No creo en el amor a primera vista. El amor de verdad implica conocer mucho más de la otra persona de lo que se puede vislumbrar en un primer encuentro. Pero si hay algo que creo que nunca falla es el chispazo.

another match point

Sentir el chispazo es encontrar esa conexión inmediata con la otra persona, las ganas estar con él, el sentirte contenta a su lado, el nudito en la panza antes de verlo, la certeza total de que esa es la persona con la que querés estar. Y esto, para mí, es algo que pasa bien al principio (hablo de horas o días) o no pasa más.

Ojo, ese “bien al principio” no significa necesariamente la primera vez que se conoce a una persona, pero sí apenas pasa de una relación X a una relación más romántica/amorosa/sexual.

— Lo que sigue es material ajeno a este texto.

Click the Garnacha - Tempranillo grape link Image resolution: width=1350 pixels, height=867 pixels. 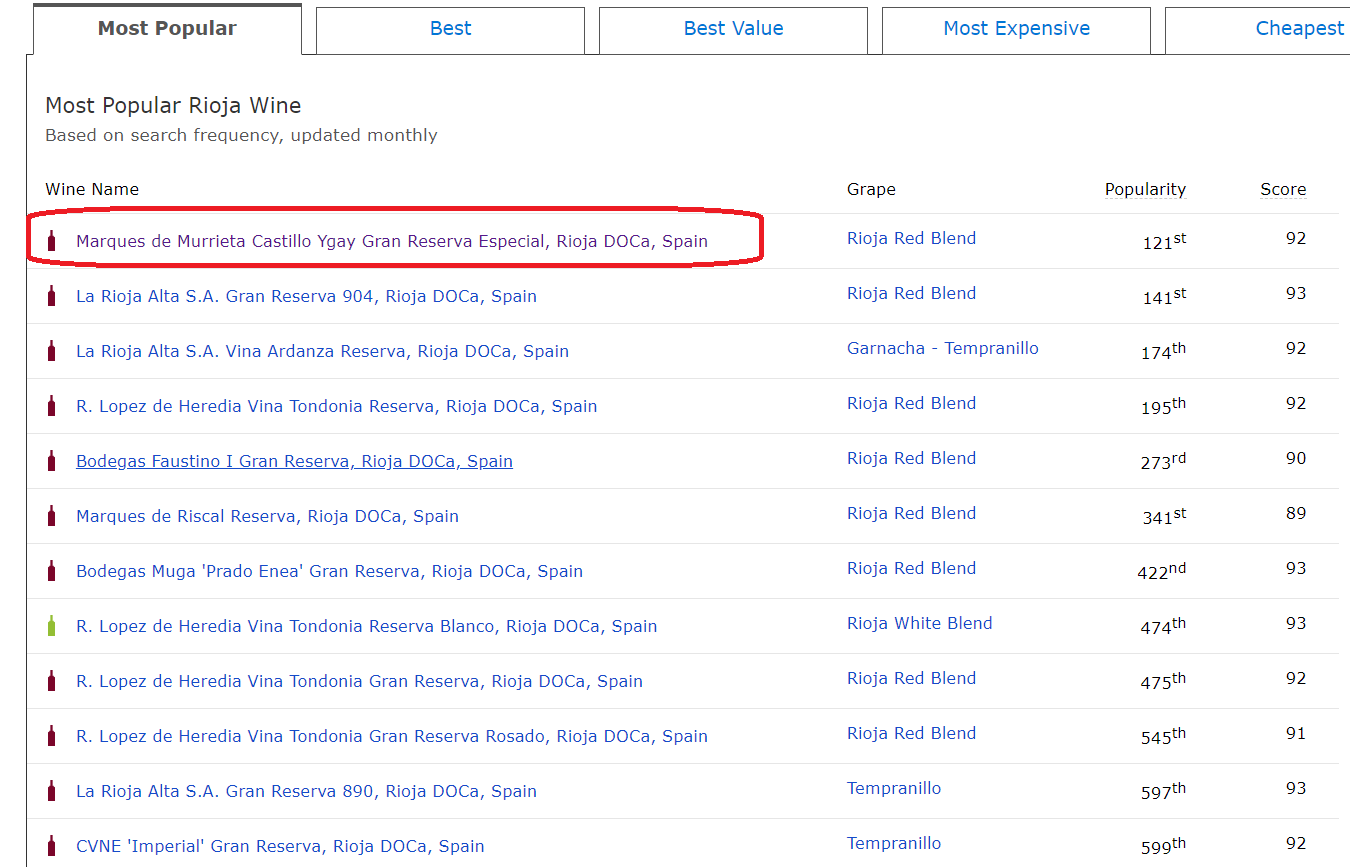point(942,348)
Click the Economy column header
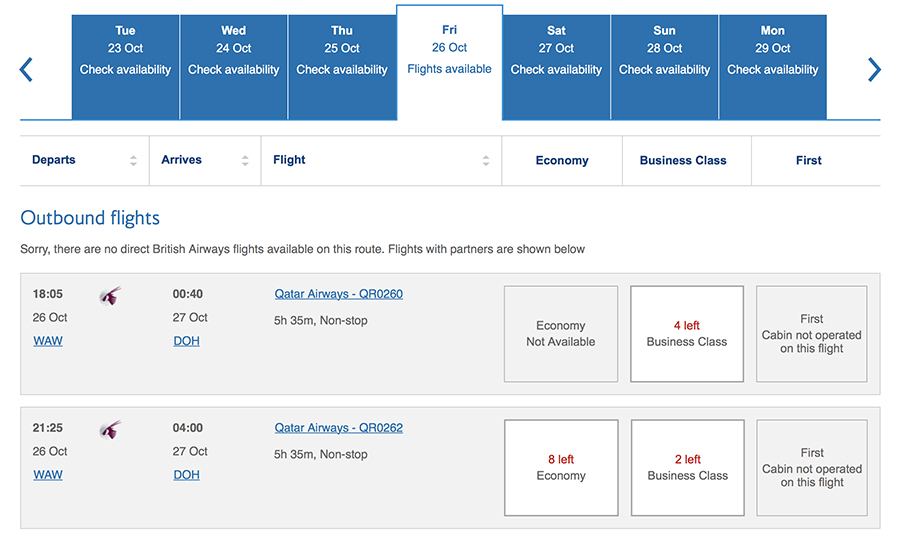Image resolution: width=900 pixels, height=537 pixels. [x=562, y=161]
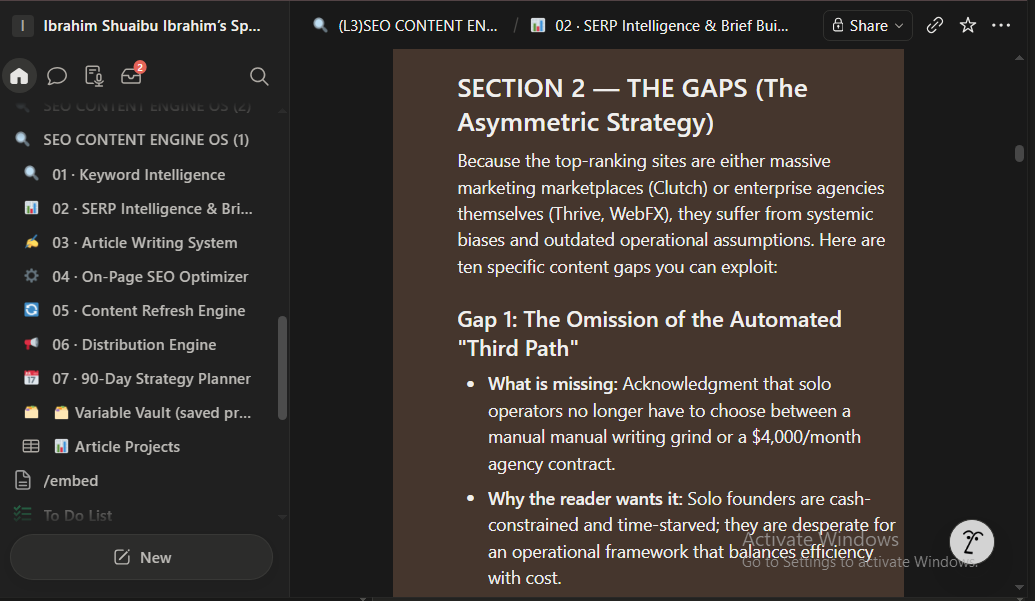Viewport: 1035px width, 601px height.
Task: Copy page link using chain icon
Action: click(935, 26)
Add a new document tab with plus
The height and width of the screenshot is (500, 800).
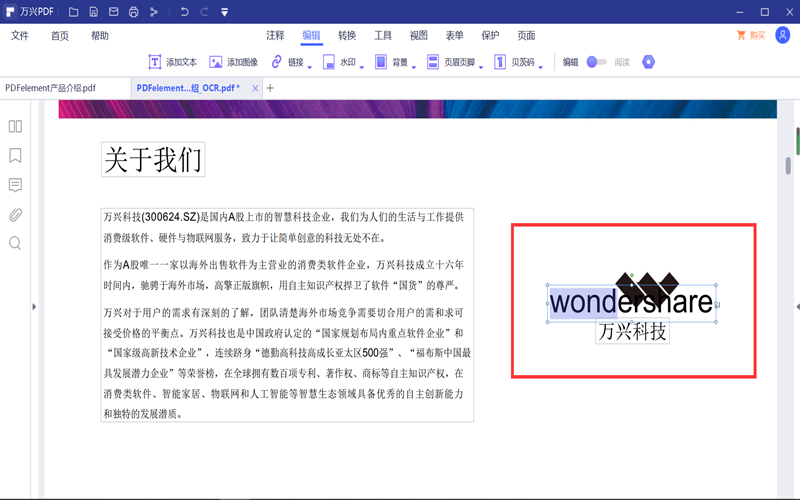(270, 88)
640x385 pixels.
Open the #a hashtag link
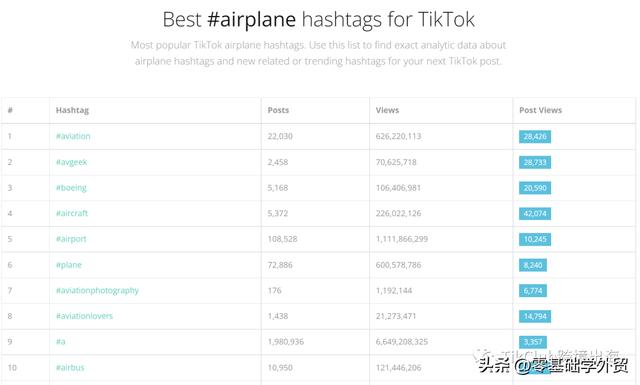tap(60, 342)
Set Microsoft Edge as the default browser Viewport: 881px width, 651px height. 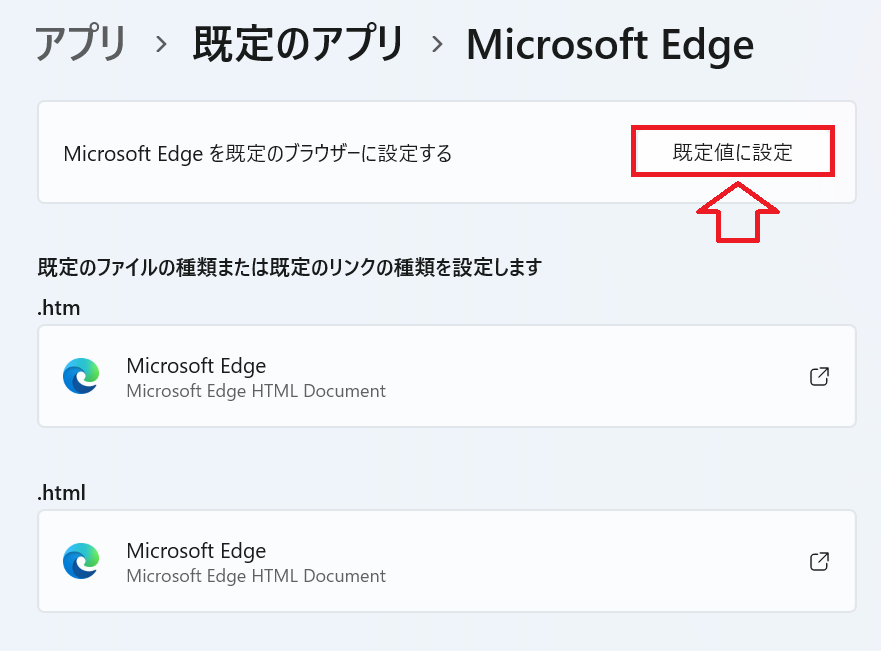click(733, 151)
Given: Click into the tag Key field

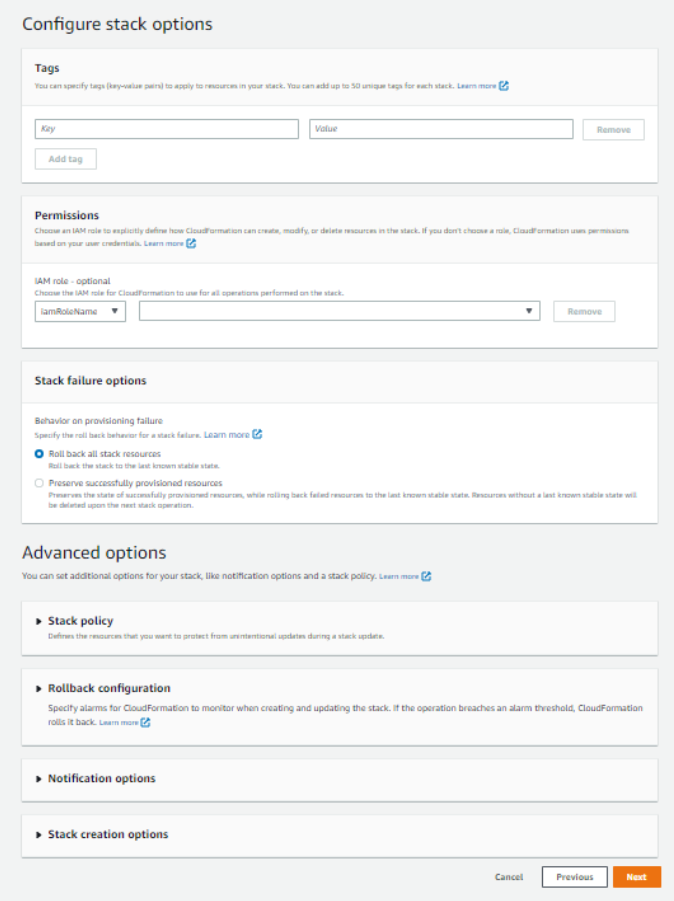Looking at the screenshot, I should 166,129.
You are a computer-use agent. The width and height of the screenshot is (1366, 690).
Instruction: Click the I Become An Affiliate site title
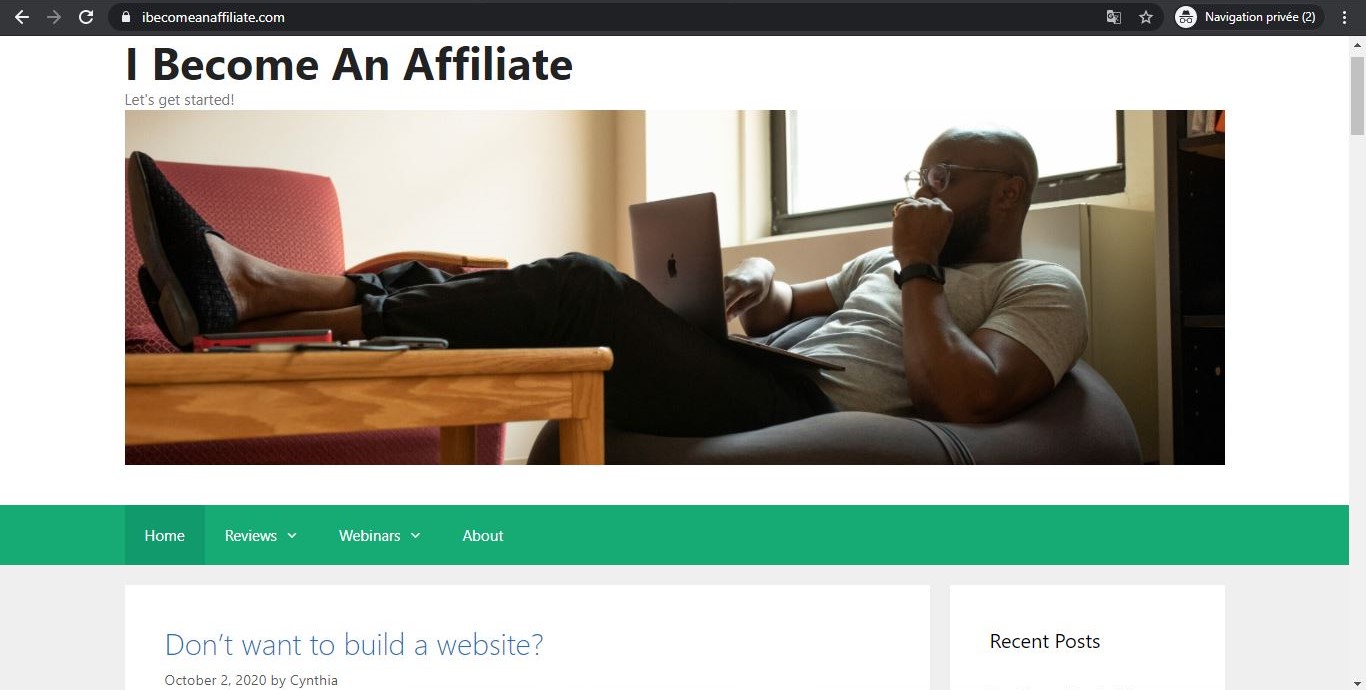tap(349, 64)
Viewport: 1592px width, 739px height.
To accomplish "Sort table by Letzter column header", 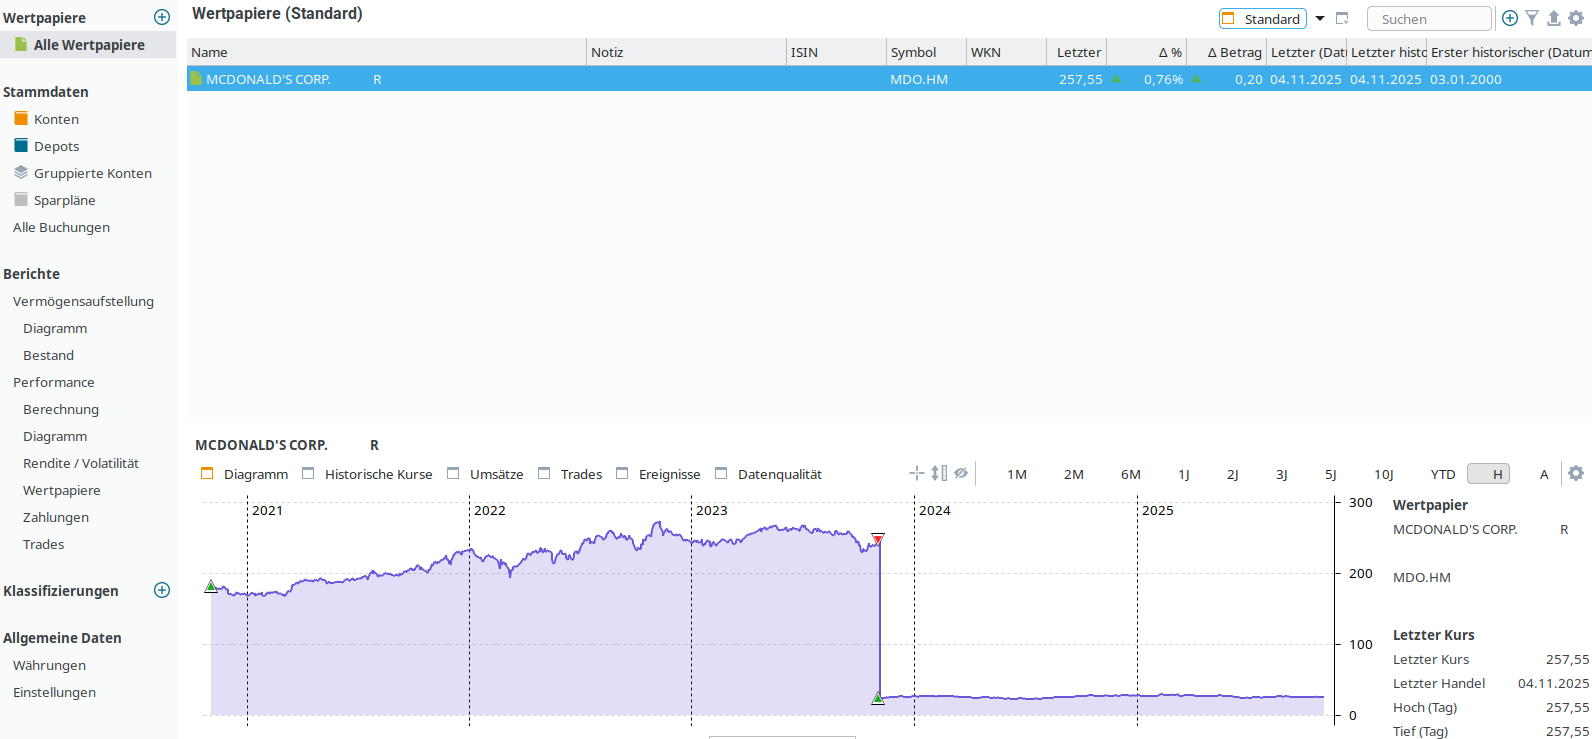I will coord(1078,52).
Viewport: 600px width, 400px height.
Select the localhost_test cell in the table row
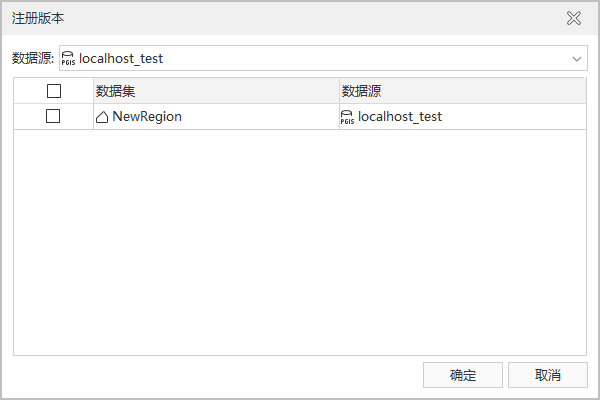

Alguien puede estar en tu vida desde hace mucho tiempo, y sin embargo en el momento en el que sentís el chispazo ya no hay vuelta atrás.

El chispazo no es garantía de que una relación vaya a funcionar (para eso hace falta algunos ingredientes más), pero sin él, está definitivamente condenada a muerte, ya sea en semanas o en años (si es años, serán años de buscar permanentemente ese “algo”, que nunca va a aparecer).

El amor son los cimientos

Mi mamá me dijo muchas cosas en esta vida, pero pocas me quedaron tan grabadas como la de aquella noche del 30 de agosto de 2004.

“El amor es como los cimientos de una casa. Sin los cimientos, no podés hacer nada. Pero los cimientos solos, tampoco son una casa.”

Al amor hay que ponerle cosas encima, con el amor solo no basta (y el que no lo aprendió a los golpes, no se lo creo).

Pero sin amor… la casa se te va a terminar cayendo.